The 10 Most Common Interview Questions SDRs, AEs, and Customer-Facing Roles Must Be Ready to Answer
- Brian A. Wilson

- Feb 8
- 3 min read

Whether you’re interviewing for a Sales Development Representative (SDR) role, an Account Executive (AE) position, or a customer-facing sales or support role, interviews are rarely about “right answers.”
They’re about signal.
Hiring managers are listening for:
How you think
How you communicate under pressure
Whether you understand the sales process
If you can translate any experience into business value
Below are the 10 most common interview questions candidates face—and exactly how to approach them, even if you don’t have direct sales experience.
1. “Tell me about yourself.”
This is not your life story.
It’s a positioning exercise.
What they want:
Can you clearly connect your background to this role?
How to answer:
Present → Past → Future
Emphasize skills that translate: communication, problem-solving, resilience, customer interaction
Example angle (no sales background):
“I recently completed a tech sales certification where I trained on outbound prospecting, CRM usage, objection handling, and pipeline management.
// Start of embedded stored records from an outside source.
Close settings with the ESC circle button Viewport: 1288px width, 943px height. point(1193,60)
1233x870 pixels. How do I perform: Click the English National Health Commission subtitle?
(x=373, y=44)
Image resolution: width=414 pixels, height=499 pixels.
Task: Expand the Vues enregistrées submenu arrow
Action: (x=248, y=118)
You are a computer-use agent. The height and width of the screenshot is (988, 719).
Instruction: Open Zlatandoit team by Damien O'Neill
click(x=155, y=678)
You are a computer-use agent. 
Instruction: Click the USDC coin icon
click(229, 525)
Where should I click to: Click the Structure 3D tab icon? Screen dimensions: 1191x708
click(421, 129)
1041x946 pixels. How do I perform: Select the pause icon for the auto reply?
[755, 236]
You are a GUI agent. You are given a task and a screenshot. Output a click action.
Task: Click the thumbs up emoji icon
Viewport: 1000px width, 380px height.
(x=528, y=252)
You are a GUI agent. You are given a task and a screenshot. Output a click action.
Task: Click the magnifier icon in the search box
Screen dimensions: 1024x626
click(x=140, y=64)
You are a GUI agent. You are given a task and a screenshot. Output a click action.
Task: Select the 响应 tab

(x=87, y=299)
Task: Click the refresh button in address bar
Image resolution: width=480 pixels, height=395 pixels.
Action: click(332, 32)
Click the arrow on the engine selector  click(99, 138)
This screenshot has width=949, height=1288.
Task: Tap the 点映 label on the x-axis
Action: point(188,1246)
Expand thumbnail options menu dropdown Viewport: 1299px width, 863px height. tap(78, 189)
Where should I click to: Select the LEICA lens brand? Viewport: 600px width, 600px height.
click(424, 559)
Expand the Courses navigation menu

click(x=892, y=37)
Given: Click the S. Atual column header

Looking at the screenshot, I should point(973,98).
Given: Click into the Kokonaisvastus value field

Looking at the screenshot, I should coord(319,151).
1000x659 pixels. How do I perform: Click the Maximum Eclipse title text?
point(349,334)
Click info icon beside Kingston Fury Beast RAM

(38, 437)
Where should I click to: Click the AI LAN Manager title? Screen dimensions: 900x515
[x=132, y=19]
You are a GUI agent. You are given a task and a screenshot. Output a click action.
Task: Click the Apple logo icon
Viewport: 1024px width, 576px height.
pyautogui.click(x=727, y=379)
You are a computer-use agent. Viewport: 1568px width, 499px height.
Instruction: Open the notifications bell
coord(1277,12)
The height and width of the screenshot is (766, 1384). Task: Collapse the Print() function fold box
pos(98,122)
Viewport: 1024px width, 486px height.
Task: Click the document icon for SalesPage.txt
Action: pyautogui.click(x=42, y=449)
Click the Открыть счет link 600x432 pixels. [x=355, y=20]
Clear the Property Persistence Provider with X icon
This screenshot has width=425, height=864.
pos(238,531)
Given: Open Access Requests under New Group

Before that, I worked in customer-facing roles where I learned how to identify needs quickly and communicate value under pressure.”
Certifications like the Adgility Tech Sales Certification (ATSC) give structure to this answer and eliminate doubt.
2. “Why do you want to work in sales?”
They’re testing motivation—not passion clichés.
Bad answer: “I like money and talking to people.”
Good answer: “I like solving problems and being measured on performance.”
What to highlight:
Comfort with accountability
Interest in learning business
Performance-based growth
If you’ve completed sales training or certification, this becomes easy:
“I pursued formal sales training because I wanted a skillset that compounds over time and is directly tied to results.”
3. “What do you know about our company?”
This is a disqualifier question.
Minimum bar:
Who they sell to
What problem they solve
How they make money
Pro tip: Tie your answer back to how you’d sell for them.
Example:
“You sell X to Y because Z problem costs them time or revenue. As an SDR, my job would be to identify where that pain exists and start the conversation.”
4. “How do you handle rejection?”
Sales = rejection. Period.
They’re not asking if you get rejected.
They’re asking how you recover.
Strong answers reference:
Process
Feedback loops
Emotional control
Training helps here:
“Through outbound sales simulations and call reviews in my certification program, I learned to separate rejection from performance and focus on activity and improvement.”
5. “Walk me through how you would prospect.”
Even for entry-level roles, this matters.
You should be able to explain:
Target account → Persona → Channel → Message → Follow-up
If you’ve never done it on the job:
Reference coursework
Mock pipelines
Role-play experience
This is where uncertified candidates fall apart—and certified candidates stand out immediately.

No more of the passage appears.